WORK REQUIRED
The complete listing should be restated word for word.

DATA FOR THIS EXERCISE
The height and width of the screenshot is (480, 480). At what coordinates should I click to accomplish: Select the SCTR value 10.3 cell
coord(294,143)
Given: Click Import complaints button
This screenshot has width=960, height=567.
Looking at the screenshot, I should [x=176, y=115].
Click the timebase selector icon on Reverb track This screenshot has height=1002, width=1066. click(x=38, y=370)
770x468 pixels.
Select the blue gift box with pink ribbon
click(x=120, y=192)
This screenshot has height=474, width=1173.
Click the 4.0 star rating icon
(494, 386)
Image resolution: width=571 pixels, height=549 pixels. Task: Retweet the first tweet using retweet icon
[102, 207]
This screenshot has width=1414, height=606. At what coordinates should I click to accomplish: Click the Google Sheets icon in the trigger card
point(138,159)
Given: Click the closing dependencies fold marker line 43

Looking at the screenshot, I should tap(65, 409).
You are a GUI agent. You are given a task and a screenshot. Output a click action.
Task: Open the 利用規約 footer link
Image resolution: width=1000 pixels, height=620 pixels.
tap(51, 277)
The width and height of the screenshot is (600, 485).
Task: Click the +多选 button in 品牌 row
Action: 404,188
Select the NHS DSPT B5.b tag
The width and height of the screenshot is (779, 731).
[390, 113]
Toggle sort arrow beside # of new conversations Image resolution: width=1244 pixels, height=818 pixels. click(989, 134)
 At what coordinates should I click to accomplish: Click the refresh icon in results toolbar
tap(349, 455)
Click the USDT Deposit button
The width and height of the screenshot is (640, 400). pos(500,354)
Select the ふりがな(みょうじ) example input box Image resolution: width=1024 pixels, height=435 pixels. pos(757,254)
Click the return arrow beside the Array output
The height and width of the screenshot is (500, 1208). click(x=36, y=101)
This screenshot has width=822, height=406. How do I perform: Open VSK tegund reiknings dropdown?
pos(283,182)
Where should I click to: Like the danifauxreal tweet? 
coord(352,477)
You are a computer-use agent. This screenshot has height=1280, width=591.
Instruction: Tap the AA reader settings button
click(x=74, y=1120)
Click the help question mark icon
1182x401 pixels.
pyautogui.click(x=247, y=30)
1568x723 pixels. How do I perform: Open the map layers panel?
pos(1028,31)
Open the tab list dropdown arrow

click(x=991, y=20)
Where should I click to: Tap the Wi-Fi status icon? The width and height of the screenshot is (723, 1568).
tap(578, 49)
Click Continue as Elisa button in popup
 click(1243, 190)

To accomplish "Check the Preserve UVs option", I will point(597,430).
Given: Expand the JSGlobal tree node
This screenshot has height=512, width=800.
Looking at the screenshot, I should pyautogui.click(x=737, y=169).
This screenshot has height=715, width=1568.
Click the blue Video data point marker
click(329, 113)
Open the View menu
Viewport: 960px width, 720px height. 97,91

ANSWER
The height and width of the screenshot is (480, 480). At what coordinates should I click to accomplish: Select the SCTR value 10.3 cell
coord(294,143)
Given: Click Import complaints button
This screenshot has width=960, height=567.
Looking at the screenshot, I should [x=176, y=115].
Click the timebase selector icon on Reverb track This screenshot has height=1002, width=1066. click(x=38, y=370)
770x468 pixels.
Select the blue gift box with pink ribbon
click(x=120, y=192)
This screenshot has height=474, width=1173.
Click the 4.0 star rating icon
(494, 386)
Image resolution: width=571 pixels, height=549 pixels. Task: Retweet the first tweet using retweet icon
[102, 207]
This screenshot has width=1414, height=606. At what coordinates should I click to accomplish: Click the Google Sheets icon in the trigger card
point(138,159)
Given: Click the closing dependencies fold marker line 43

Looking at the screenshot, I should tap(65, 409).
You are a GUI agent. You are given a task and a screenshot. Output a click action.
Task: Open the 利用規約 footer link
Image resolution: width=1000 pixels, height=620 pixels.
tap(51, 277)
The width and height of the screenshot is (600, 485).
Task: Click the +多选 button in 品牌 row
Action: 404,188
Select the NHS DSPT B5.b tag
The width and height of the screenshot is (779, 731).
[390, 113]
Toggle sort arrow beside # of new conversations Image resolution: width=1244 pixels, height=818 pixels. click(989, 134)
 At what coordinates should I click to accomplish: Click the refresh icon in results toolbar
tap(349, 455)
Click the USDT Deposit button
The width and height of the screenshot is (640, 400). pos(500,354)
Select the ふりがな(みょうじ) example input box Image resolution: width=1024 pixels, height=435 pixels. pos(757,254)
Click the return arrow beside the Array output
The height and width of the screenshot is (500, 1208). click(x=36, y=101)
This screenshot has width=822, height=406. How do I perform: Open VSK tegund reiknings dropdown?
pos(283,182)
Where should I click to: Like the danifauxreal tweet? 
coord(352,477)
You are a computer-use agent. This screenshot has height=1280, width=591.
Instruction: Tap the AA reader settings button
click(x=74, y=1120)
Click the help question mark icon
1182x401 pixels.
pyautogui.click(x=247, y=30)
1568x723 pixels. How do I perform: Open the map layers panel?
pos(1028,31)
Open the tab list dropdown arrow

click(x=991, y=20)
Where should I click to: Tap the Wi-Fi status icon? The width and height of the screenshot is (723, 1568).
tap(578, 49)
Click Continue as Elisa button in popup
 click(1243, 190)

To accomplish "Check the Preserve UVs option", I will point(597,430).
Given: Expand the JSGlobal tree node
This screenshot has height=512, width=800.
Looking at the screenshot, I should pyautogui.click(x=737, y=169).
This screenshot has height=715, width=1568.
Click the blue Video data point marker
click(329, 113)
Open the View menu
Viewport: 960px width, 720px height. 97,91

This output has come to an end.